A few notes about your code.
On Wednesday 30 Dec 2009 09:40:56 Masato Sogame wrote:
> Hello,
> I want to replace text in file.
> So, I wrote subroutine like this:
>
> sub replace_txt {
> my ($old,$new) = @_;
Your code needs indentation.
> open (FILE,"<$ARGV[0]");
See:
http://www.perlfoundation.org/perl5/index.cgi?two_argument_open
This should be replaced with:
<<<<<<
open my $file, "<", $ARGV[0]
or die "Could not open '$file' - $!";
>>>>>>
I should note that it is bad form to access $ARGV[0] from the subroutine like
that. I would do:
<<<<<
# in top-level
my ($filename) = @ARGV;
replace_text($filename, $old_text, $new_text);
>>>>>
> while(my $line = <FILE>) {
> $line =~ s/$old/$new/g;
Unless $old is a mini-regular-expression you should use \Q and \E here:
http://perldoc.perl.org/functions/quotemeta.html
> print $line;
Do you want to print it to STDOUT?
> }
> close(FILE);
> }
>
> when I use this subroutine line this:
> &replace_txt('$a', '$b');
1. Don't use ampersand-subroutine calls:
http://www.perlfoundation.org/perl5/index.cgi?subroutines_called_with_the_ampersand
2. << '$a' >> is the literal string dollar-a. Maybe you want << "$a" >> or in
this case simply << $a >> because you don't need to stringify a single string
variable. Furthermore, you should not use $a and $b as lexical variables
because they have special meaning in
http://perldoc.perl.org/5.8.8/functions/sort.html and other functions.

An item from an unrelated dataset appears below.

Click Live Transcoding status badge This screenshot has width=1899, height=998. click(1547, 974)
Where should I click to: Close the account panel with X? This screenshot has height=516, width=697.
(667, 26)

> but It doesn't work. $a in $ARGV[0] is still $a.
>
> But, when I rewrite my subroutine like this:
>
> sub replace_txt {
> open (FILE,"<$ARGV[0]");
> while(my $line = <FILE>) {
> $line =~ s/\$a/\$b/g;
> print $line;
> }
> close(FILE);
> }
>
> It work fine. but I want to pass old and new text to subroutine as
> argument. How to do this?
> I search about this but I can't find any help so please help me.
>
I think the problem with your code is that you didn't use \Q and \E.